¿Cuáles son las alternativas que le quedan al Gobierno español?


La propuesta inicial del Gobierno español para sanear Bankia no contó con el respaldo del BCE. Por consiguiente, las opciones para acceder al dinero que permita sanear a la entidad financiera se reducen. Según UBS Global Asset Management, las opciones que le quedan al Ejecutivo que preside Mario Rajoy son sólo dos: “o bien decide acudir directamente al mercado, lo cuál le saldrá muy caro, o bien pide ayuda a sus socios comunitarios echando mano del Fondo Europeo de Estabilidad Financiera (FEEF)”, posibilidad esta última que no parece entusiasmarle.

En un informe elaborado por Joshua McCallum y Gianluca Moretti, del equipo de renta fija de la firma suiza, ambos expertos señalan que el Gobierno español ha tomado nota de lo que le sucedió a Irlanda cuando el país se vio obligado a rescatar a sus bancos. “Dublín tuvo que pedir prestado el dinero para después redistribuirlo entre su sector financiero, lo que a su vez significó entrar en un programa de consolidación fiscal fijado tanto por la UE como por el FMI, algo que España está decidida a evitar si es posible”, señalan.

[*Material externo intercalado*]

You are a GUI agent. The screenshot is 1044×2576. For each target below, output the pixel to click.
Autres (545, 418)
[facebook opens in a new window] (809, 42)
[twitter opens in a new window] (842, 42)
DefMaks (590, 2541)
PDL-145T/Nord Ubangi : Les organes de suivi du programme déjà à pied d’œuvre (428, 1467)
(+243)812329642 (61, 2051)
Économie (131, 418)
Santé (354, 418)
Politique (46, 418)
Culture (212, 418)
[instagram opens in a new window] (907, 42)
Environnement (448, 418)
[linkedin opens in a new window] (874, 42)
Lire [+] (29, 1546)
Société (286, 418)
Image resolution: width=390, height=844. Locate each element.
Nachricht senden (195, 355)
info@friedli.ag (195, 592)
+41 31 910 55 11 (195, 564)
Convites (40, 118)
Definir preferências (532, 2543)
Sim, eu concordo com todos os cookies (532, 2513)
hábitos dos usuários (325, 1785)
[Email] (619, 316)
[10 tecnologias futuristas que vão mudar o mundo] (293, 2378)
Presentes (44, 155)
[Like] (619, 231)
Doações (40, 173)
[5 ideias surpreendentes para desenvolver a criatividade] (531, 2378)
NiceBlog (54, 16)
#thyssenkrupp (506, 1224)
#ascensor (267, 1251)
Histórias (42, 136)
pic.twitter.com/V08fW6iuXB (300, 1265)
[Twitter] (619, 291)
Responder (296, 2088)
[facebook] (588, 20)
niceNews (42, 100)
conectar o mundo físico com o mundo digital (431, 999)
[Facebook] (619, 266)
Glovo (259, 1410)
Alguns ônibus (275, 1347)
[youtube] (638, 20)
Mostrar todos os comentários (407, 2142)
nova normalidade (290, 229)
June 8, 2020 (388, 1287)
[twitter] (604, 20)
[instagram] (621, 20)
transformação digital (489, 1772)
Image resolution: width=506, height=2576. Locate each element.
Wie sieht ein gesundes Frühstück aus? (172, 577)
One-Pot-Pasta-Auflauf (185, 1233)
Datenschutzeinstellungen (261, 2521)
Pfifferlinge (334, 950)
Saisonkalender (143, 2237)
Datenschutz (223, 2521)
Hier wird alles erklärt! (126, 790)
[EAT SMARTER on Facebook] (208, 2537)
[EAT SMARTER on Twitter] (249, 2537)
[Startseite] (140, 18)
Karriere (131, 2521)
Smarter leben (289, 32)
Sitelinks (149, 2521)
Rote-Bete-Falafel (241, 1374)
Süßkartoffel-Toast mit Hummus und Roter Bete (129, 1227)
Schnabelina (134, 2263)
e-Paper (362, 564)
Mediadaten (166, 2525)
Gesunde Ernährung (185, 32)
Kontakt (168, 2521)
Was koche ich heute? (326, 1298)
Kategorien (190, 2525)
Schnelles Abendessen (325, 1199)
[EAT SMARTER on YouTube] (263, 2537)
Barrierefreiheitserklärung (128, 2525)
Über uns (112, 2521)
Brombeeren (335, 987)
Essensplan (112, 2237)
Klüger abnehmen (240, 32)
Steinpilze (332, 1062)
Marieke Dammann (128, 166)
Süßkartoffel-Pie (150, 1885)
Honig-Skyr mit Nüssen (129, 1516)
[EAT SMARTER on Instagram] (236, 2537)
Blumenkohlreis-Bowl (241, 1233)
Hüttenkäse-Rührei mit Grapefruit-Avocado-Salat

“La propuesta que se le ocurrió a España para recapitalizar Bankia era inteligente: el plan pasaba por inyectar deuda soberana que la entidad canjearía en la institución monetaria. Sin embargo, como era de esperar, el BCE no se mostró muy entusiasmado cuando oyó hablar de esta posibilidad”, aseguran desde UBS Global AM. A su juicio, ni la autoridad monetaria ni Alemania están dispuestas a realizar una operación de este tipo mientras la entidad permanezca bajo control español. Sólo lo prestarían en caso de que el país se comprometiese a un estricto programa de austeridad y a llevar a cabo reformas estructurales más profundas.

A todo esto hay que añadir –señalan los expertos- que probablemente el Gobierno español sabe mejor cuál es la situación real de Bankia que la Comisión Europea o el BCE. “Para hacer frente a esto, el presidente de la autoridad monetaria, Mario Draghi, se ha propuesto que las entidades financieras que puedan poner en riesgo el sistema, como Bankia, sean supervisadas a nivel europeo. Este es el primer paso hacia lo que podríamos llamar una unión bancaria para los países de la UEM”. En opinión de McCallum y Moretti, el desafío es despolitizar unas entidades financieras que en Europa están altamente politizadas.